EXTRACT PROVIDED

—————

Carlos Manuel de Céspedes was born in Bayamo, Cuba on 18 April 1819. He studied at the University of Barcelona and became a revolutionary in Madrid. He was banished to France, and imprisoned when he returned to Spain. He returned to Cuba and led the independence movement. In 1868 he met with rebels on the San Miguel de Rompe farm, and he said,
The power of Spain is decrepit and worm eaten.
If it still appears strong and great,
it is because for over three centuries
we have regarded it from our knees.
Let us rise!3
In October the Cubans learned that General Francisco Serrano had led a revolution in Spain and become regent with General Juan Prim as Minister of War, and there was a revolution in Puerto Rico on September 23. Captain-General Francisco Lersundi was maintaining strong control in Cuba and had reduced La Aurora to a literary weekly.
In early October 1868 farmers in eastern Cuba rose against Spain, and more rebels were refusing to pay taxes. Carlos Manuel de Céspedes became the commander in Bayamo, and on October 10 he freed the thirty slaves on his plantation and enrolled them in his army of 147 men. He announced that they wanted all mankind to be free and equal. By the end of a month his army of 12,000 had taken Bayamo and Holguín. On October 24 the wealthy Julian de Zulueto and forty businessmen met with Captain-General Lersundi who denounced the rebels. When he refused to let the Cubans discuss their problems, José Manuel Mestre and others supported the rebellion.

—————

INFORMATION PROVIDED

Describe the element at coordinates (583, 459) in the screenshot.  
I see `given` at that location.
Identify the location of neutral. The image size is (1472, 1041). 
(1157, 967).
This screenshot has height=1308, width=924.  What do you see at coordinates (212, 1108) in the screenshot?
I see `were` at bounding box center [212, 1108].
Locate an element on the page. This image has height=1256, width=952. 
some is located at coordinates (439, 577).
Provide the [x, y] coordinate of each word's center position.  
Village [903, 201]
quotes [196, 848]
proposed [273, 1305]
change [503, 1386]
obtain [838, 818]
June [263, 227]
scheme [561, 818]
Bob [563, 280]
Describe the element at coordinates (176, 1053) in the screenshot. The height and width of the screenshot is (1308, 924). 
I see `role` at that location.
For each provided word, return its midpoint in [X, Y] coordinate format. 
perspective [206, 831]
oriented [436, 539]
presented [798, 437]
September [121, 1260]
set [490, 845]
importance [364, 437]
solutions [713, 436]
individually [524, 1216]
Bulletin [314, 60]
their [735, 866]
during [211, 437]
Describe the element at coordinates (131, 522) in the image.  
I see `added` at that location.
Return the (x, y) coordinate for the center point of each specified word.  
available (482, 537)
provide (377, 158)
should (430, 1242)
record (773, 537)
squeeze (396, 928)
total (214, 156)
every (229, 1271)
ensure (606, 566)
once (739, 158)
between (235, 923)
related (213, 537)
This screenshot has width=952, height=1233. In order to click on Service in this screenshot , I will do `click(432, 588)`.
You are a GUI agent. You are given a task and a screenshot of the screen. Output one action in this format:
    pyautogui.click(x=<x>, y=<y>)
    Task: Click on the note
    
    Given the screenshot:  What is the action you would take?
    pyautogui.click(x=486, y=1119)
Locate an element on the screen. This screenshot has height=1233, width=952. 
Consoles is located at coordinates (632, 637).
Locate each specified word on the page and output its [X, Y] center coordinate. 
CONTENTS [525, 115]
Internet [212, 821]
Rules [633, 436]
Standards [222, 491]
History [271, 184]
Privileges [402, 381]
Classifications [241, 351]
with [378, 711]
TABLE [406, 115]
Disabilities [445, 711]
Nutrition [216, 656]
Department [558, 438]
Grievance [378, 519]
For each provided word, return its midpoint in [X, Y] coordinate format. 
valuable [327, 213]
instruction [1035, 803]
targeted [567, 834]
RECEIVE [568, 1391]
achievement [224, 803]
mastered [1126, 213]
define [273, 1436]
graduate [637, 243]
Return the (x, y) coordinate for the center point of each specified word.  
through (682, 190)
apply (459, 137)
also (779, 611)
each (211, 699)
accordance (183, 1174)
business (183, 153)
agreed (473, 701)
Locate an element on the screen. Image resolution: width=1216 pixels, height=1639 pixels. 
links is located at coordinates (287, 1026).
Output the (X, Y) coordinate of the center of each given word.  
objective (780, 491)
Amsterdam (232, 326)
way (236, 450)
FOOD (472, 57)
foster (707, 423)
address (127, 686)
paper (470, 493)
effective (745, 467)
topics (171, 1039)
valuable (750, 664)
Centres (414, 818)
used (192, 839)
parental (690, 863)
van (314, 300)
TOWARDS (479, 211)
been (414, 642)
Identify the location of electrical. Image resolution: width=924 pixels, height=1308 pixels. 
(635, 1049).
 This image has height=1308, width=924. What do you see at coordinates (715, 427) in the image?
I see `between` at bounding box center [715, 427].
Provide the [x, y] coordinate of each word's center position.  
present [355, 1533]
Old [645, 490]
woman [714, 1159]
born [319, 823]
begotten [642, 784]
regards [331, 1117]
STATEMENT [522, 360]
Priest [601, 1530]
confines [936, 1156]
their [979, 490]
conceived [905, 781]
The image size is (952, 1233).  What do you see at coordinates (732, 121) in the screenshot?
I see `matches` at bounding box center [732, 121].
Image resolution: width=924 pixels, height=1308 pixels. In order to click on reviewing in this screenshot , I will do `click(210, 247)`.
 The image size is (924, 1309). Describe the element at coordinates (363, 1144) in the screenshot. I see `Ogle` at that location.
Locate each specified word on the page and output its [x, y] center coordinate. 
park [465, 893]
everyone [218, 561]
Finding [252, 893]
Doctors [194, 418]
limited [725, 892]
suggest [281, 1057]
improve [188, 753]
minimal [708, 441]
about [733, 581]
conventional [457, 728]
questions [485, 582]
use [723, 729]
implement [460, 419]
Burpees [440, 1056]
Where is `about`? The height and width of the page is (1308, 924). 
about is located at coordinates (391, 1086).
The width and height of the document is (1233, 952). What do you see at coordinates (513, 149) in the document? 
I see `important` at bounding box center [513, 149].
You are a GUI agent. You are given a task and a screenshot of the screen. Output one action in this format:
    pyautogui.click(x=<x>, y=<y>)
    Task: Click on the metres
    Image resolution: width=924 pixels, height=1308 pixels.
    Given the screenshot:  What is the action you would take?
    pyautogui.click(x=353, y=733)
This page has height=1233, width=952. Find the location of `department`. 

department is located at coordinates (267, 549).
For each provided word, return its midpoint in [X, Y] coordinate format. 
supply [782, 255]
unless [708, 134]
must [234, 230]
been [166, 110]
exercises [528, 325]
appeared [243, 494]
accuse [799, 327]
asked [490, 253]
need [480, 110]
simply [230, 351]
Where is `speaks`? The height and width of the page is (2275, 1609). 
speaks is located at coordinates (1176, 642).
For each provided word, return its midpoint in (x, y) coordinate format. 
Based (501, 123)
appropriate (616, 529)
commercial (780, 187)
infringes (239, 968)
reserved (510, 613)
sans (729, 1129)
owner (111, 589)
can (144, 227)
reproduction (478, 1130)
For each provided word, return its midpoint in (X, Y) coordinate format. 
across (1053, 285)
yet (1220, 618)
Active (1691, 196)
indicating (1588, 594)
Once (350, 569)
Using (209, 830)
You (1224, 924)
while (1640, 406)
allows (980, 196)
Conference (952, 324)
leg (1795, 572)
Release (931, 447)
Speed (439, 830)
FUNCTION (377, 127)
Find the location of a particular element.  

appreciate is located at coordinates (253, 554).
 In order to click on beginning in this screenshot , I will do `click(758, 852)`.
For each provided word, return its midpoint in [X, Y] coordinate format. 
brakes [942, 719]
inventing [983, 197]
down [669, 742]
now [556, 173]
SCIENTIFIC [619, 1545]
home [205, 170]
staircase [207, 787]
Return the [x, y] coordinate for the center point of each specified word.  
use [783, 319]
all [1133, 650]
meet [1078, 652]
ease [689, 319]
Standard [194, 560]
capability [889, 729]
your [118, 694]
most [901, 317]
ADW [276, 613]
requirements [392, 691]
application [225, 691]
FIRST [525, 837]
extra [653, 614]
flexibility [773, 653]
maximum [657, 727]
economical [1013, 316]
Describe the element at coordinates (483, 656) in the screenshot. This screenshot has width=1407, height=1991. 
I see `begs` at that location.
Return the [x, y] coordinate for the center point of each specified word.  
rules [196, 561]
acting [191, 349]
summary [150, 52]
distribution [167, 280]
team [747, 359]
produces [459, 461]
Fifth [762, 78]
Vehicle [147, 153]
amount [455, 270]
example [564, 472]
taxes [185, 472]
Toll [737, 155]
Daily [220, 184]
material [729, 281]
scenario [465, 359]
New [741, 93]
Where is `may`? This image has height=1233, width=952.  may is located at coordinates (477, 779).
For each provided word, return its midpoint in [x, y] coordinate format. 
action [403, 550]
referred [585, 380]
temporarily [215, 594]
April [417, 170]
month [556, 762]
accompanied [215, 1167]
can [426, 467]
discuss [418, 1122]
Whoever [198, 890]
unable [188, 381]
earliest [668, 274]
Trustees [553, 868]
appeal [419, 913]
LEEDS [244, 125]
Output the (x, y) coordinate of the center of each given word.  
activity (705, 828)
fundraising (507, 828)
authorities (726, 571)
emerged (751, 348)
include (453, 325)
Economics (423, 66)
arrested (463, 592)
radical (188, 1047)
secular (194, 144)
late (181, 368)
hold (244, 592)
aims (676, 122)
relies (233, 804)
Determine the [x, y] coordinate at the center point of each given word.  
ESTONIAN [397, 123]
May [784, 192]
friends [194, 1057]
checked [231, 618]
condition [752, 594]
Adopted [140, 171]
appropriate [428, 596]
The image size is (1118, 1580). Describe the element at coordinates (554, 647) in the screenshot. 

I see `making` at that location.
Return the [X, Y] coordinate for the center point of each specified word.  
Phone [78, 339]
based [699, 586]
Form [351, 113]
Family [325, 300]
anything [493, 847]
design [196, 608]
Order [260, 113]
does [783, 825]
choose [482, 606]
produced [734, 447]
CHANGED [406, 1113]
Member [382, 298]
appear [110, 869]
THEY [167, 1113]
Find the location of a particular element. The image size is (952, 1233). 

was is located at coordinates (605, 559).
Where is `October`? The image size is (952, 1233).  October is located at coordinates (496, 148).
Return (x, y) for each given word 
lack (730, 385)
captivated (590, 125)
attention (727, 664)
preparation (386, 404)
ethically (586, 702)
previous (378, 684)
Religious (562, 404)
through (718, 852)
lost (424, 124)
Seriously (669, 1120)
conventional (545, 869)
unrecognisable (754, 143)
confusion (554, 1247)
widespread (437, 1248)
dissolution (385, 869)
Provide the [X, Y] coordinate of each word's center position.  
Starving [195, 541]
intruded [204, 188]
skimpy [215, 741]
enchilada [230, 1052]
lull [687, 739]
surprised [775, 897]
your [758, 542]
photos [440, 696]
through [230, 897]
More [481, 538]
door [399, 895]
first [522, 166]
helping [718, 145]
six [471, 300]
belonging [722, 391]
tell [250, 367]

—————

GIVEN PROBLEM A
In the Céspedes passage, how many slaves did Céspedes free from his plantation on October 10?
GIVEN PROBLEM B
Reproduce the Céspedes passage word for word, starting with "Carlos Manuel de Céspedes was" and going on through "and worm eaten.".

EXERCISE SOLUTION A
Thirty

EXERCISE SOLUTION B
Carlos Manuel de Céspedes was born in Bayamo, Cuba on 18 April 1819. He studied at the University of Barcelona and became a revolutionary in Madrid. He was banished to France, and imprisoned when he returned to Spain. He returned to Cuba and led the independence movement. In 1868 he met with rebels on the San Miguel de Rompe farm, and he said,
The power of Spain is decrepit and worm eaten.